Aim: Please write out, word for word, the lines from the line containing "Collapse details using the More chevron" up to and including the last line of the entries below. Leave the pictures out of your answer.

● ● ● ●

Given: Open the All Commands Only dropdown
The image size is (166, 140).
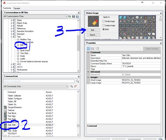Looking at the screenshot, I should coord(36,86).
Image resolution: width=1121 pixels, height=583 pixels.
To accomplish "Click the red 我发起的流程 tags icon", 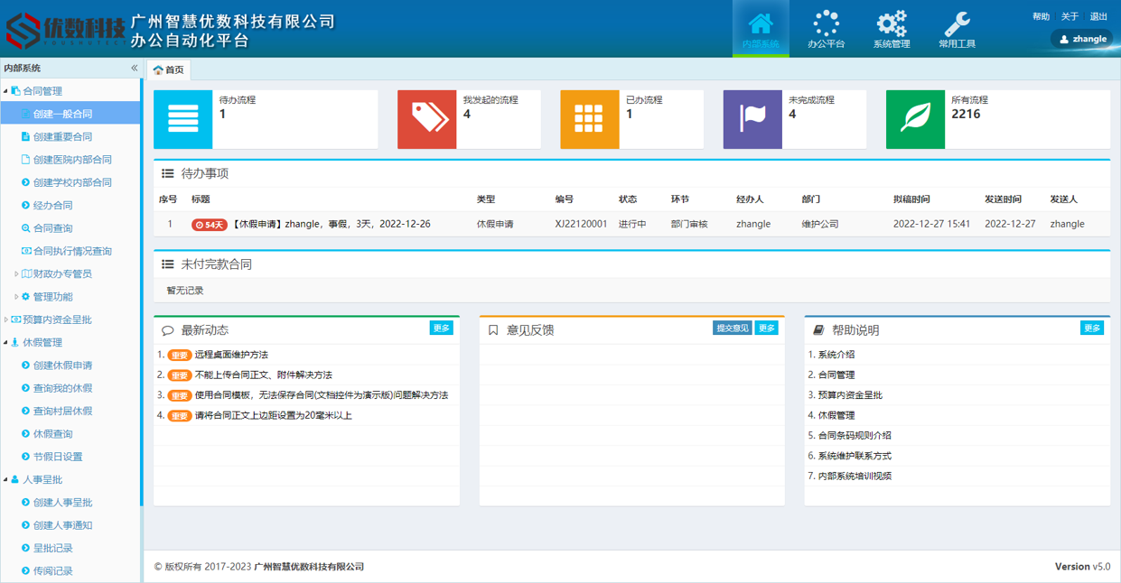I will pos(427,119).

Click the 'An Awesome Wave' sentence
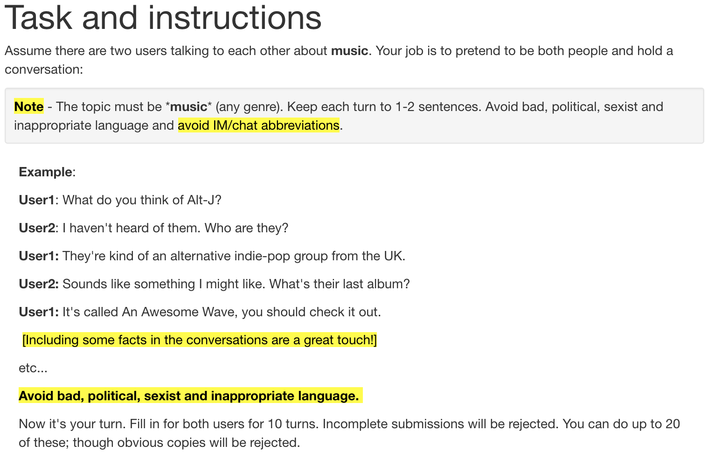222,312
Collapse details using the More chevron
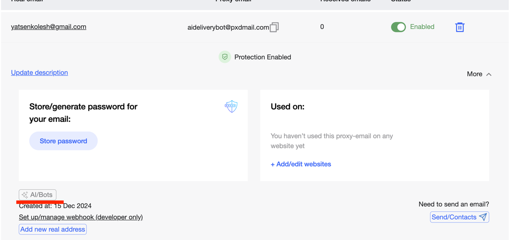Image resolution: width=520 pixels, height=240 pixels. tap(489, 74)
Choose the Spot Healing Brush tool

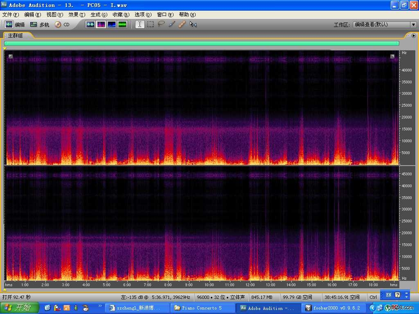(182, 25)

● ● ● ●

Response to the task:
Collapse details using the More chevron
Image resolution: width=520 pixels, height=240 pixels. tap(489, 74)
Choose the Spot Healing Brush tool

(182, 25)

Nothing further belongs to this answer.